*Work task*. What is needed is an exact copy of the lines from the one containing "Task: Tap the 钻粉2 purple diamond badge" through the last line of the records, with no pictures.

___ Given records

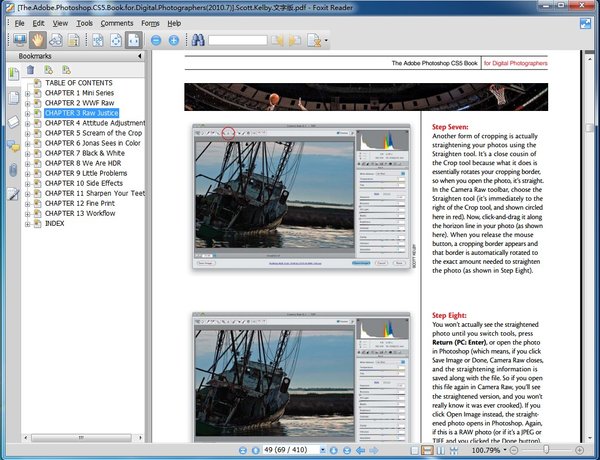Screen dimensions: 600x460
Task: Click the binoculars search icon
Action: pyautogui.click(x=197, y=41)
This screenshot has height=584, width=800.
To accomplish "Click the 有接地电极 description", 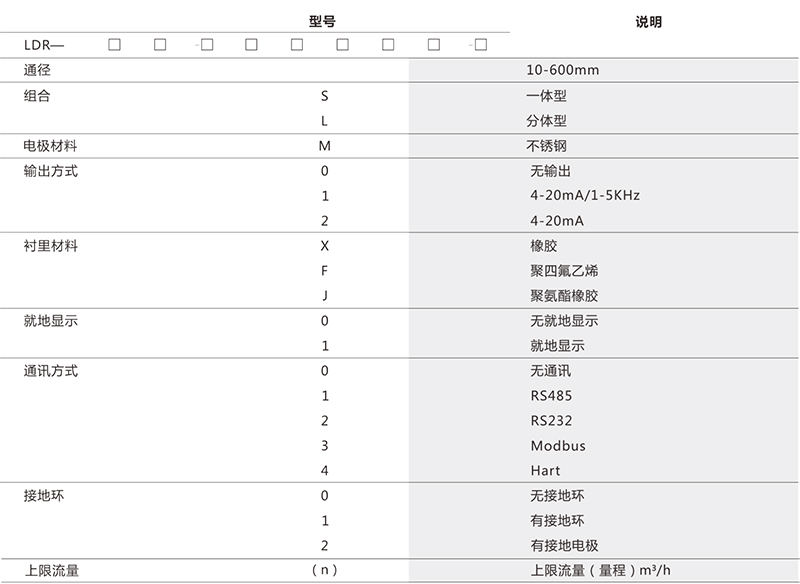I will (x=564, y=546).
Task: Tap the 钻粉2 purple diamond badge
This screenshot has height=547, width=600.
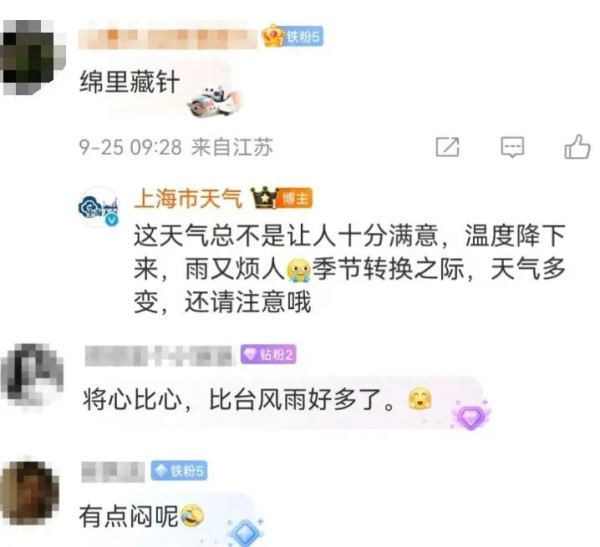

______

*Output for this task*.
Task: Tap the 钻粉2 purple diamond badge
This screenshot has height=547, width=600.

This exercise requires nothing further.